Last week, there was no Friday mortgage news recap due to Good Friday, but we hope everybody had wonderful long weekend. News from this week: the housing market in Toronto took a couple of negative hits due to their condo over-production and reports of poor build quality.
The condo market in Toronto is poised for a cooldown – The Toronto Star
High-rise construction in Toronto hasn’t slowed in 2012 and is actually up 36% from the first quarter of last year. We’re starting to see the effects of over-supply affecting prices. Over the past year, Toronto condo prices have slightly increased at 3%, which is down 7% from last year’s price growth mark.
Canadians continue to mount non-mortgage debt – CBC News
Despite government warnings, Canadian consumers continue to pile on credit debt. According to Equifax, consumer indebtedness grew an additional 3.4% (year-over-year), excluding mortgage debt. Household debt is already the highest it has ever been in history and continues to grow. Currently, it is the biggest domestic risk to the Canadian economy.
Condo glass balconies continue to pose a threat – Toronto Life
Will downtown Toronto experience more ‘glass rain’ in the future? Should Torontonians start wearing hard hats as they walk down the street? Condo developer Concord Adex, which recently had one of their buildings rain glass shards, has put up a safety mesh on their latest development as a safety precaution. This is because the company that supplied the glass balconies for their current project also provided the glass that shattered in a building last year.
Bank offers you should refuse– The Financial Post
A great article detailing bank mortgage marketing and what you need to look out for.
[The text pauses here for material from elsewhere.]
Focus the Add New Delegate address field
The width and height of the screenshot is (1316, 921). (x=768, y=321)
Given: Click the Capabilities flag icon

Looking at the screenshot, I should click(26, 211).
There are lots of mortgage products out there, but buyer-beware, as that mortgage product might not work out in your favour.
Banks will barely feel a cut in federal mortgage support – The Globe and Mail
The six biggest banks in Canada represent about $700 billion dollars in mortgages (about 70% of the market). The CMHC, which is Canada’s largest mortgage insurance provider, is approaching its cap. Canadian banks are waiting for Ottawa to make a move to tighten mortgage lending, however, one analyst believes even if the government were to make such a move, the impact on bank capital levels or funding costs would be minimal.